Work to be completed:
Return every one of the records below with each line unchanged.

Word and element location records:
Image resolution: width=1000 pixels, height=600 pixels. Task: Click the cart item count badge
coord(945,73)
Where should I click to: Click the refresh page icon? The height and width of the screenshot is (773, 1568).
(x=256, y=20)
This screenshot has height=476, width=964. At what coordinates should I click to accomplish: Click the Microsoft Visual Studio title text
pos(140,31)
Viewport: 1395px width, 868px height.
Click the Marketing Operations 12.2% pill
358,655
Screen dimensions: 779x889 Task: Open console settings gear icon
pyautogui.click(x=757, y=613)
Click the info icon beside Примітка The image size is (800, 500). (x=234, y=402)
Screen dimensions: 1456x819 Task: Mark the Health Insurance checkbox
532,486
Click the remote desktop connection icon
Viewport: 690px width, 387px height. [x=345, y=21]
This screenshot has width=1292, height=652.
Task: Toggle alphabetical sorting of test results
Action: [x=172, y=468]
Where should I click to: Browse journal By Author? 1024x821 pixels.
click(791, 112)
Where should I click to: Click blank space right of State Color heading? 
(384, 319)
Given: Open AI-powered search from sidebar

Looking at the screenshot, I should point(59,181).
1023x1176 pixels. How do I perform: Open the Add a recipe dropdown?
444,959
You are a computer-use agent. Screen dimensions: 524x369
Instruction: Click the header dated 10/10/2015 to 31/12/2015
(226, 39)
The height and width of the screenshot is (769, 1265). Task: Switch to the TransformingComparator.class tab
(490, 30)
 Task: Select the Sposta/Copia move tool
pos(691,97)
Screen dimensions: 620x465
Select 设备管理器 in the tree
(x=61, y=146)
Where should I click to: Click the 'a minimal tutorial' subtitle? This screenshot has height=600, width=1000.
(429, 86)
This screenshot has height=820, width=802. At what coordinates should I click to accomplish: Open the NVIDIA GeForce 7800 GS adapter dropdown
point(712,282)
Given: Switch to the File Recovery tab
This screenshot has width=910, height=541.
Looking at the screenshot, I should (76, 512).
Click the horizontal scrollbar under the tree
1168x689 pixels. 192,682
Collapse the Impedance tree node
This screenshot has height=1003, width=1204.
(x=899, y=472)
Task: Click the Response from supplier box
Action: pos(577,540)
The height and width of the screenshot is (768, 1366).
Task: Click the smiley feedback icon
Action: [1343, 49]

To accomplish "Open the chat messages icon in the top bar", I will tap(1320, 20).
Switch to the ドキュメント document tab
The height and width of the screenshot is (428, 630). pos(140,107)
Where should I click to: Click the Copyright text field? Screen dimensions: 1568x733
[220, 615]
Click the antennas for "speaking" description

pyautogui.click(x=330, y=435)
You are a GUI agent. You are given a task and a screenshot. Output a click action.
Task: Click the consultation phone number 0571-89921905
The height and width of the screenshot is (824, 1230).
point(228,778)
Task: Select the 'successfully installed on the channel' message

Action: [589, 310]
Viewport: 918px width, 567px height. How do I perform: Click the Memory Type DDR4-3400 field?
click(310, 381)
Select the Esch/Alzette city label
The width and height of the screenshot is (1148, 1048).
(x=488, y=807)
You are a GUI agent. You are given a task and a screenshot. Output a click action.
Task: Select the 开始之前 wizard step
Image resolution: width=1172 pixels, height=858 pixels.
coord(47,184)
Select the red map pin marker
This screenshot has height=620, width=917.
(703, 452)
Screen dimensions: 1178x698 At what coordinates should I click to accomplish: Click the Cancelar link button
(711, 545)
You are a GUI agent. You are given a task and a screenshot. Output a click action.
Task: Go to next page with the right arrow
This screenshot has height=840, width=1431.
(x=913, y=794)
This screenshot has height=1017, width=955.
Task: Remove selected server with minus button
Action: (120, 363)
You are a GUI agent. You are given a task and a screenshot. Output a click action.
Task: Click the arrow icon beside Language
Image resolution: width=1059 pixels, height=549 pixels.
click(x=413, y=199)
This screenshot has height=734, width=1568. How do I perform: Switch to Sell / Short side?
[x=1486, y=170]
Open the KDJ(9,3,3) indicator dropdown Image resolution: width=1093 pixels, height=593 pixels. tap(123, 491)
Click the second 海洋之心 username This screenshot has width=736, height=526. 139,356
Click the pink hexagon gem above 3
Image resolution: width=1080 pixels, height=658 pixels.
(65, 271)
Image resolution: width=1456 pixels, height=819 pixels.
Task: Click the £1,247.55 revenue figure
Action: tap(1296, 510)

Answer to this exercise:
Image resolution: width=1000 pixels, height=600 pixels. Task: Click the cart item count badge
coord(945,73)
Where should I click to: Click the refresh page icon? The height and width of the screenshot is (773, 1568).
(x=256, y=20)
This screenshot has height=476, width=964. At what coordinates should I click to accomplish: Click the Microsoft Visual Studio title text
pos(140,31)
Viewport: 1395px width, 868px height.
Click the Marketing Operations 12.2% pill
358,655
Screen dimensions: 779x889 Task: Open console settings gear icon
pyautogui.click(x=757, y=613)
Click the info icon beside Примітка The image size is (800, 500). (x=234, y=402)
Screen dimensions: 1456x819 Task: Mark the Health Insurance checkbox
532,486
Click the remote desktop connection icon
Viewport: 690px width, 387px height. [x=345, y=21]
This screenshot has width=1292, height=652.
Task: Toggle alphabetical sorting of test results
Action: [x=172, y=468]
Where should I click to: Browse journal By Author? 1024x821 pixels.
click(791, 112)
Where should I click to: Click blank space right of State Color heading? 
(384, 319)
Given: Open AI-powered search from sidebar

Looking at the screenshot, I should point(59,181).
1023x1176 pixels. How do I perform: Open the Add a recipe dropdown?
444,959
You are a computer-use agent. Screen dimensions: 524x369
Instruction: Click the header dated 10/10/2015 to 31/12/2015
(226, 39)
The height and width of the screenshot is (769, 1265). Task: Switch to the TransformingComparator.class tab
(490, 30)
 Task: Select the Sposta/Copia move tool
pos(691,97)
Screen dimensions: 620x465
Select 设备管理器 in the tree
(x=61, y=146)
Where should I click to: Click the 'a minimal tutorial' subtitle? This screenshot has height=600, width=1000.
(429, 86)
This screenshot has height=820, width=802. At what coordinates should I click to accomplish: Open the NVIDIA GeForce 7800 GS adapter dropdown
point(712,282)
Given: Switch to the File Recovery tab
This screenshot has width=910, height=541.
Looking at the screenshot, I should (76, 512).
Click the horizontal scrollbar under the tree
1168x689 pixels. 192,682
Collapse the Impedance tree node
This screenshot has height=1003, width=1204.
(x=899, y=472)
Task: Click the Response from supplier box
Action: pos(577,540)
The height and width of the screenshot is (768, 1366).
Task: Click the smiley feedback icon
Action: [1343, 49]

To accomplish "Open the chat messages icon in the top bar", I will tap(1320, 20).
Switch to the ドキュメント document tab
The height and width of the screenshot is (428, 630). pos(140,107)
Where should I click to: Click the Copyright text field? Screen dimensions: 1568x733
[220, 615]
Click the antennas for "speaking" description

pyautogui.click(x=330, y=435)
You are a GUI agent. You are given a task and a screenshot. Output a click action.
Task: Click the consultation phone number 0571-89921905
The height and width of the screenshot is (824, 1230).
point(228,778)
Task: Select the 'successfully installed on the channel' message

Action: [589, 310]
Viewport: 918px width, 567px height. How do I perform: Click the Memory Type DDR4-3400 field?
click(310, 381)
Select the Esch/Alzette city label
The width and height of the screenshot is (1148, 1048).
(x=488, y=807)
You are a GUI agent. You are given a task and a screenshot. Output a click action.
Task: Select the 开始之前 wizard step
Image resolution: width=1172 pixels, height=858 pixels.
coord(47,184)
Select the red map pin marker
This screenshot has height=620, width=917.
(703, 452)
Screen dimensions: 1178x698 At what coordinates should I click to accomplish: Click the Cancelar link button
(711, 545)
You are a GUI agent. You are given a task and a screenshot. Output a click action.
Task: Go to next page with the right arrow
This screenshot has height=840, width=1431.
(x=913, y=794)
This screenshot has height=1017, width=955.
Task: Remove selected server with minus button
Action: (120, 363)
You are a GUI agent. You are given a task and a screenshot. Output a click action.
Task: Click the arrow icon beside Language
Image resolution: width=1059 pixels, height=549 pixels.
click(x=413, y=199)
This screenshot has height=734, width=1568. How do I perform: Switch to Sell / Short side?
[x=1486, y=170]
Open the KDJ(9,3,3) indicator dropdown Image resolution: width=1093 pixels, height=593 pixels. tap(123, 491)
Click the second 海洋之心 username This screenshot has width=736, height=526. 139,356
Click the pink hexagon gem above 3
Image resolution: width=1080 pixels, height=658 pixels.
(65, 271)
Image resolution: width=1456 pixels, height=819 pixels.
Task: Click the £1,247.55 revenue figure
Action: tap(1296, 510)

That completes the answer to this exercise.